Para eliminar totalmente el dolor sería necesario, a fin de cuentas, apagar también el amor y el deseo.
Argumento conceptual fuerte: eliminar totalmente el dolor exigiría apagar también el amor y el deseo. Quien ama y desea no puede evitar atravesar la prueba; las 'cicatrices' que quedan son memoria del camino entre libertad y caídas, sueños y decepciones. Solo en ese entramado se realizan las 'maravillas interiores' que nos hacen humanos. Renunciar a esta aventura dramática y espléndida 'en nombre de una presunta superación de todo límite podría ser cualquier cosa, pero no significaría ser humanos'.
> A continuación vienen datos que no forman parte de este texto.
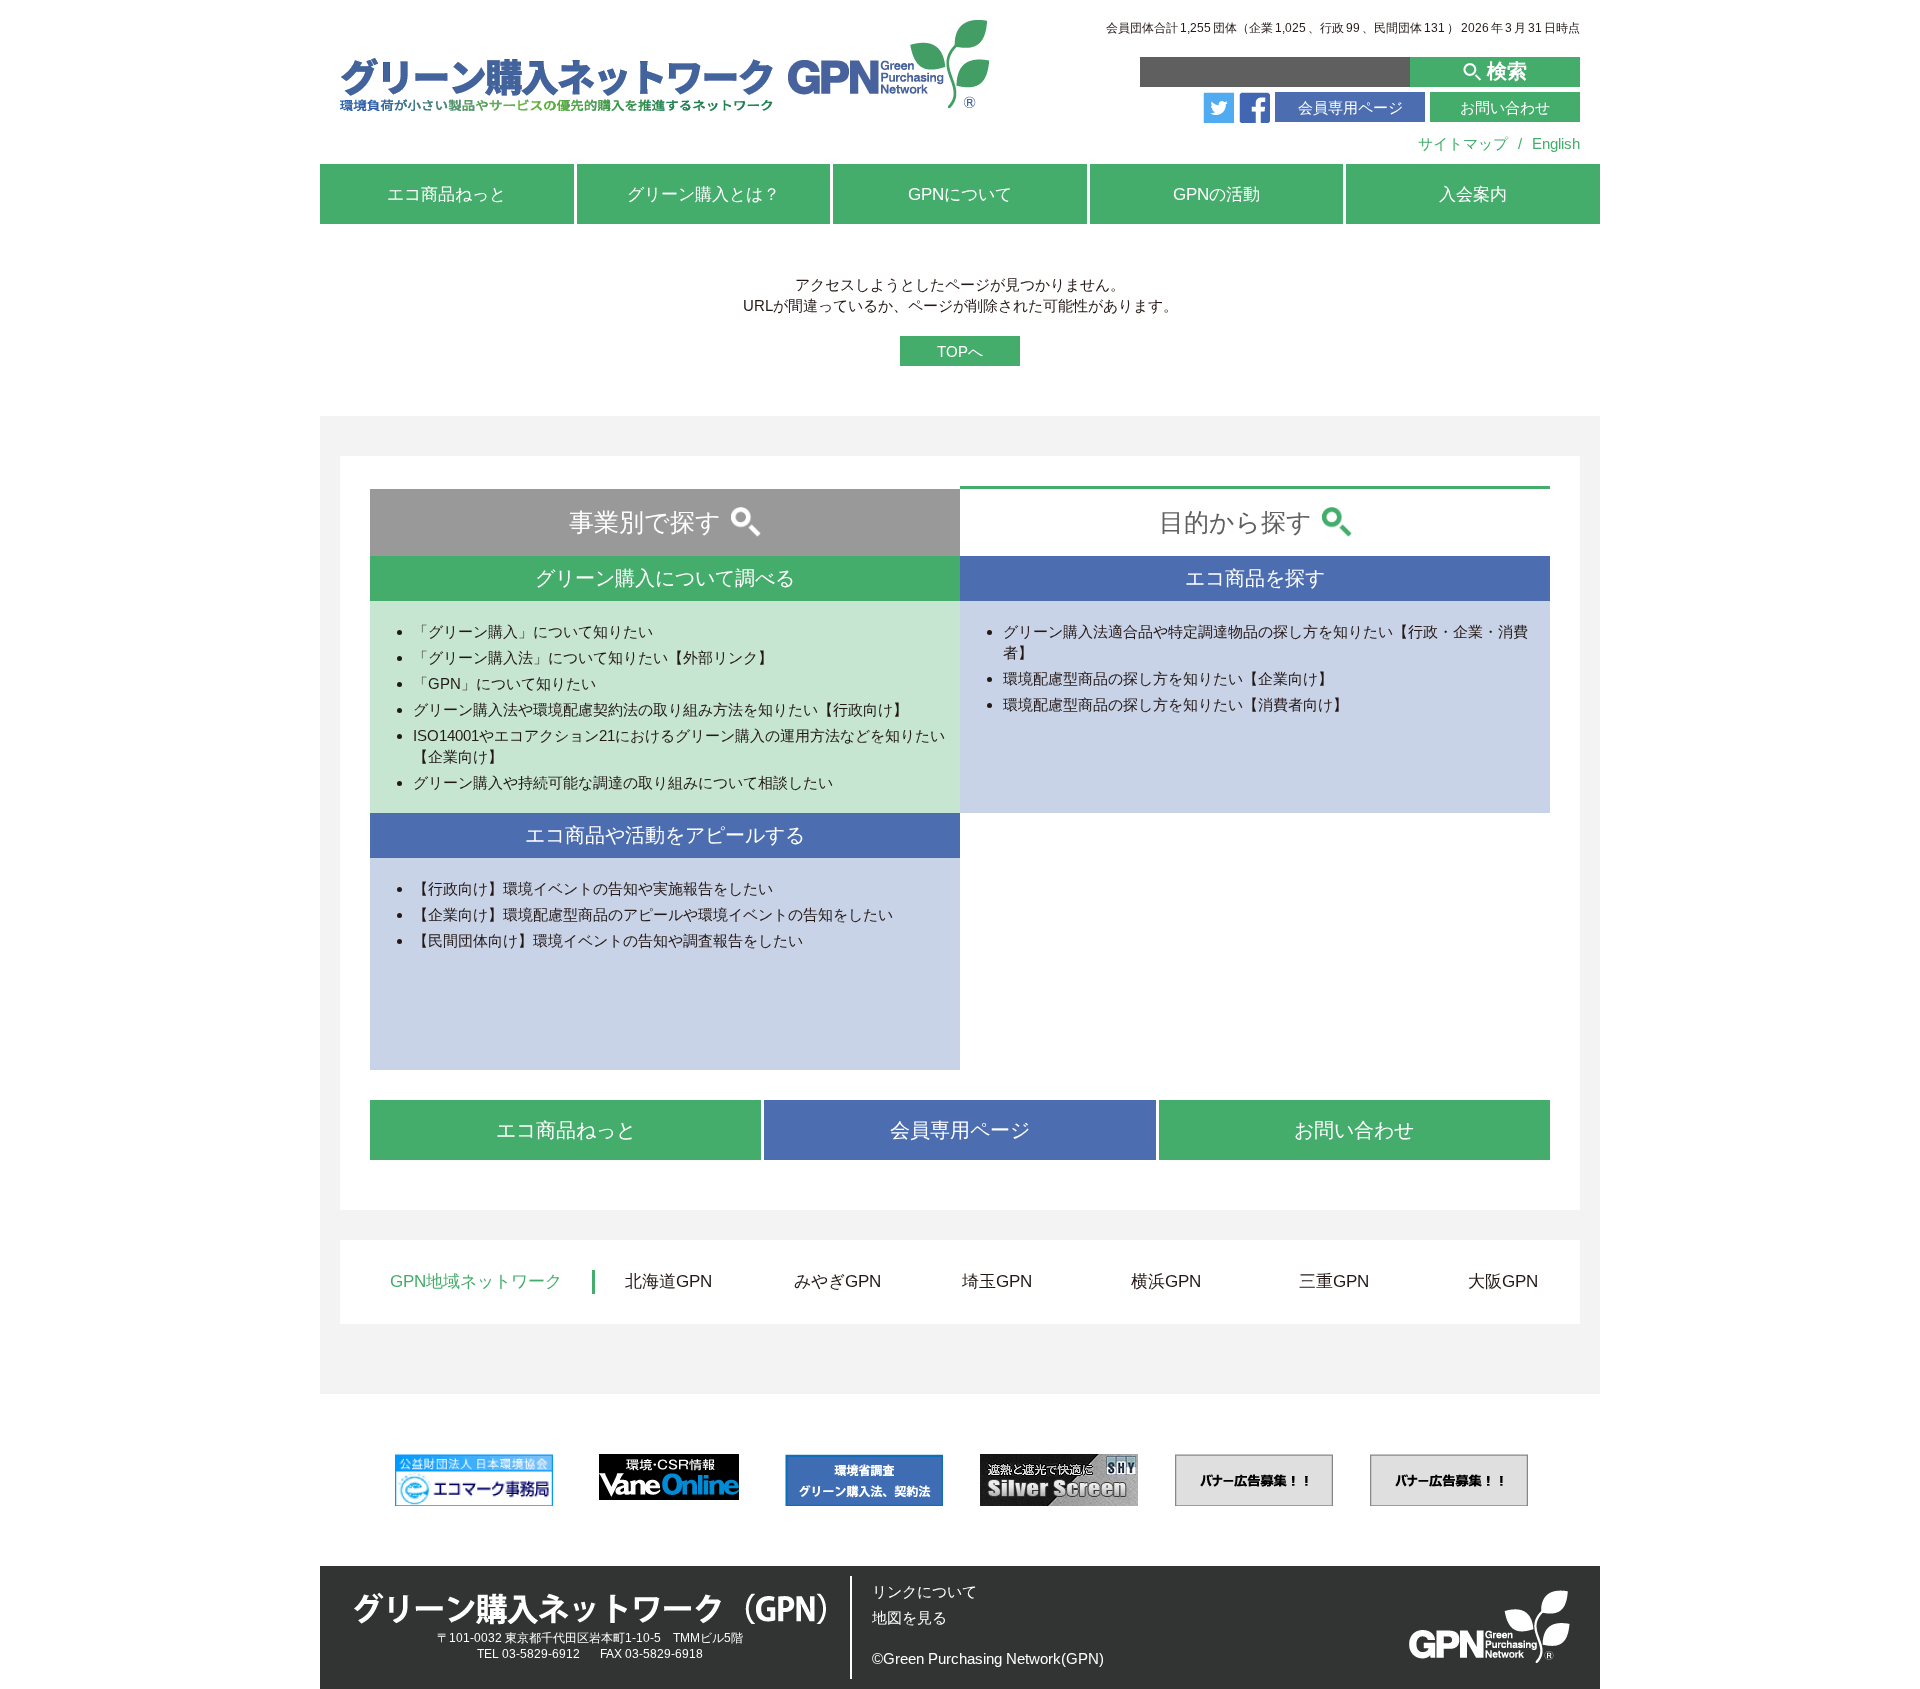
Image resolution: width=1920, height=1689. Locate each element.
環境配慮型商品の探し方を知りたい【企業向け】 (1168, 678)
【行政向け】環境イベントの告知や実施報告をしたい (593, 888)
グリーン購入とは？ (703, 194)
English (1556, 143)
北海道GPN (668, 1281)
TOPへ (960, 351)
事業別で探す (645, 522)
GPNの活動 (1216, 194)
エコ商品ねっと (446, 194)
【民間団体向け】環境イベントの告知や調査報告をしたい (608, 940)
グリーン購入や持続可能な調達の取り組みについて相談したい (623, 782)
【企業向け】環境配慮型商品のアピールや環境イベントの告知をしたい (653, 914)
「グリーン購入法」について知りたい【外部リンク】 (593, 657)
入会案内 (1473, 194)
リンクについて (924, 1591)
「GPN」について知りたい (504, 683)
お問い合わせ (1505, 107)
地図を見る (909, 1617)
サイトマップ (1463, 143)
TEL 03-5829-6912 (528, 1654)
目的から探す (1235, 522)
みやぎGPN (837, 1281)
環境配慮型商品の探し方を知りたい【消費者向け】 (1175, 704)
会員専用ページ (1350, 107)
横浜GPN (1166, 1281)
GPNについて (960, 194)
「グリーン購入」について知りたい (533, 631)
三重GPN (1334, 1281)
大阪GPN (1503, 1281)
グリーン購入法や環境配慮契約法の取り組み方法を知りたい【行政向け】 (660, 709)
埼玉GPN (997, 1281)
Una de las formulaciones más bellas del argumento contra la 'superación del límite' que ofrece el capítulo. Es una intuición filosófica profunda: el deseo está estructuralmente vinculado a la falta — si pudiéramos lograr todo y no faltarnos nada, no tendríamos deseo, y sin deseo no habría amor ni búsqueda. El dolor y el amor comparten raíz vulnerable. Esto resuena con tradición filosófica diversa: Levinas sobre el rostro del otro como interpelación; Ricoeur sobre el sí mismo como otro; el budismo sobre el sufrimiento como condición; los románticos sobre la herida creativa. La encíclica usa el argumento con sobriedad y sin sentimentalismo.
Maravillas interiores: expresión que evoca la tradición espiritual cristiana de las 'consolaciones' (cf. Ignacio de Loyola en los Ejercicios espirituales) — experiencias interiores de plenitud que surgen no como recompensa por evitar el dolor, sino tejidas con la entera trama de la experiencia, incluyendo sus fracasos y heridas. El cristianismo no propone una vida sin dolor sino una vida atravesada por el amor que asume el dolor en clave de gracia.